ナスダック上場のBit Digital(ビットデジタル)は2026年1月29日、株主向け書簡を公開し、ビットコイン(BTC)マイニングから正式に撤退し、イーサリアム(ETH)関連とAI(人工知能)インフラ事業への戦略的転換を進めることを改めて宣言した。同社はこれにより、マイナーからインフラ重視の戦略資産会社(SAC)へと生まれ変わろうとしている。

Bit DigitalはBTCマイニングを主要事業としてきたが、書簡では「マイニングは資本効率の面で限界がある」と評価し、より柔軟かつ長期的な価値創出が見込めるインフラ分野へ資本を再配分したと説明している。

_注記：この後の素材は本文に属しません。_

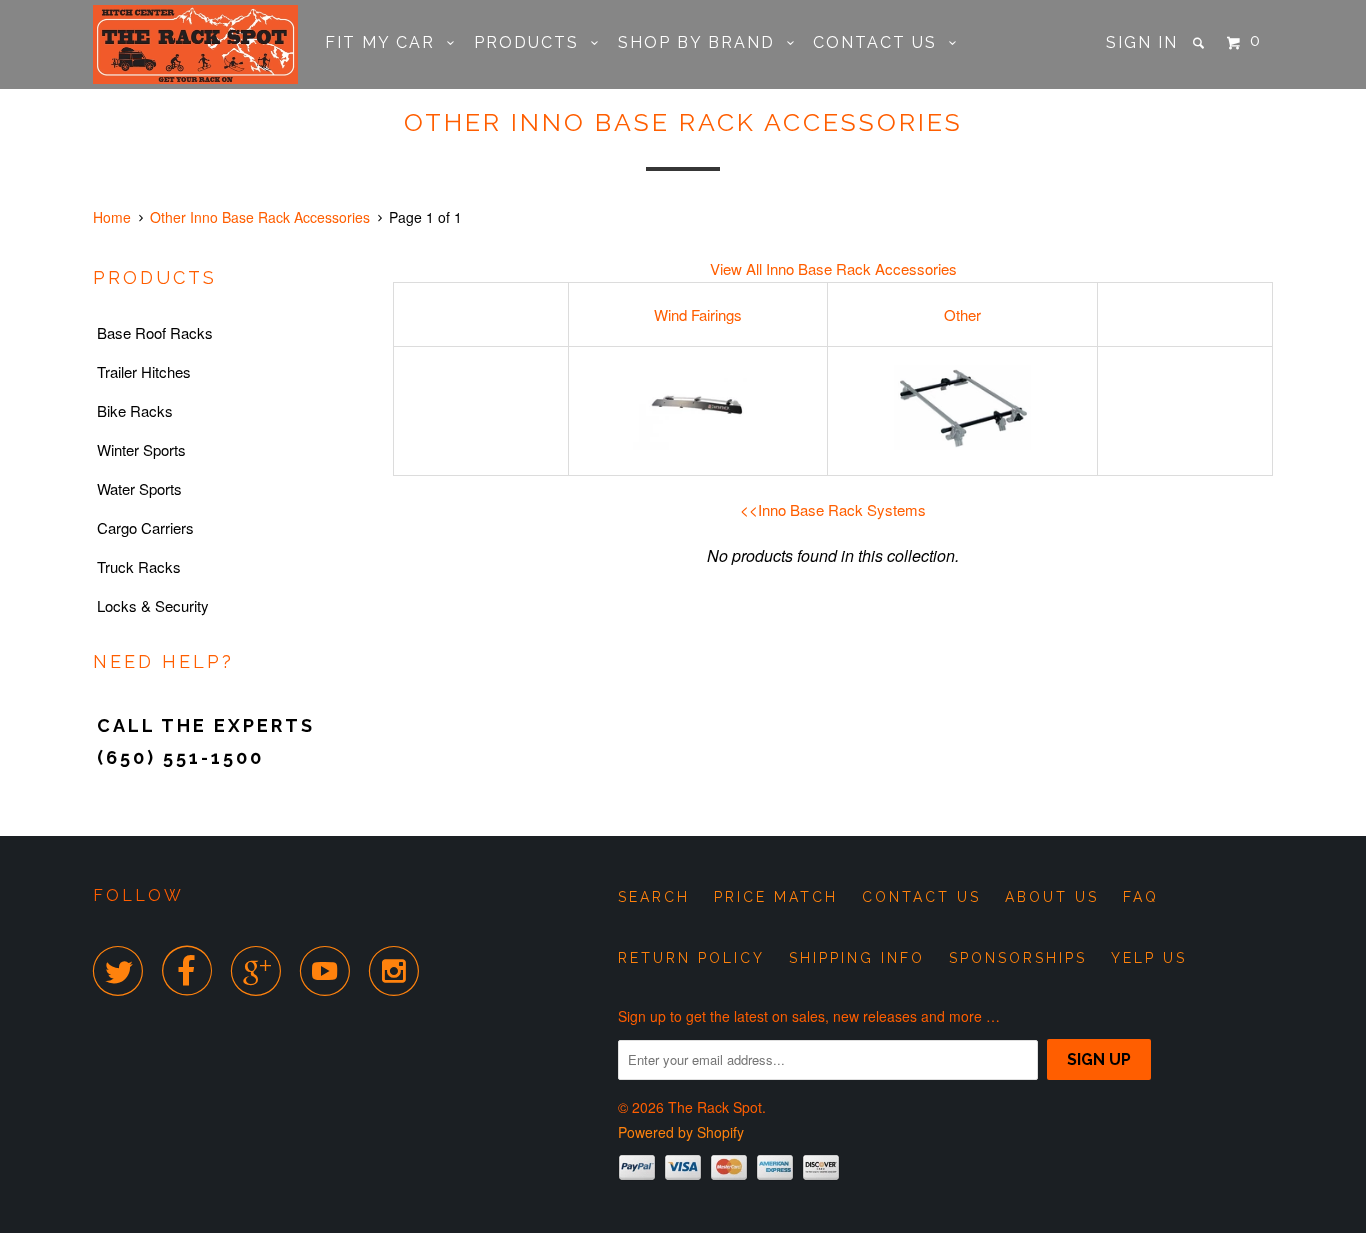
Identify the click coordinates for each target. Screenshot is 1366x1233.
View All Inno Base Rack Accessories (833, 268)
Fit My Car (386, 42)
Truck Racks (139, 566)
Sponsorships (1018, 958)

同社は現在、経済インフラとしてのイーサリアムへのエクスポージャーを中核戦略と位置付け、ETHの購入とステーキングを積極的に進めている。2025年末の時点で15万ETH超を保有し、そのほとんどがステーキングされ、プロトコルネイティブな報酬を生み出していると明かした。これは、ETHを単なる保有資産ではなく、ネットワーク参加・収益創出の基盤として捉える姿勢を示すものだ。

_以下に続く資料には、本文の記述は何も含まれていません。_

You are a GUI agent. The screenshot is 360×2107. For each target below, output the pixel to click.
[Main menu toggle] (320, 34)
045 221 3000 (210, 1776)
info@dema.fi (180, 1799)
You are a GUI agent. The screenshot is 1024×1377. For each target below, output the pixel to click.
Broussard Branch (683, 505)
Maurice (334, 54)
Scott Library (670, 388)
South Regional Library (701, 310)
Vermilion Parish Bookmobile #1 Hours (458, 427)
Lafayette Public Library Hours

また、同社はAI/HPCインフラ企業「WhiteFiber(ホワイトファイバー)」の過半数株式を保有しており、これを通じてインテリジェンスインフラへの継続的なエクスポージャーを確保している。書簡では、2026年にWhiteFiber株を売却しない方針を改めて強調し、同社を長期的な戦略資産として位置付ける意向を示した。

書簡ではさらに、2026年は「変革から実行へ」のフェーズとし、イーサリアムとAIという基盤インフラ上でアルファ(付加価値)の創出を目指す年になると述べている。これにより、単なる暗号資産価格の動向に左右されない、運用や参加を通じた収益モデルの構築を進める姿勢が浮き彫りとなった。

Bit Digitalの戦略転換はビットコインマイナーがマイニング中心のビジネスモデルからネットワーク・インフラ提供主体へと進化する動きの象徴ともいえる。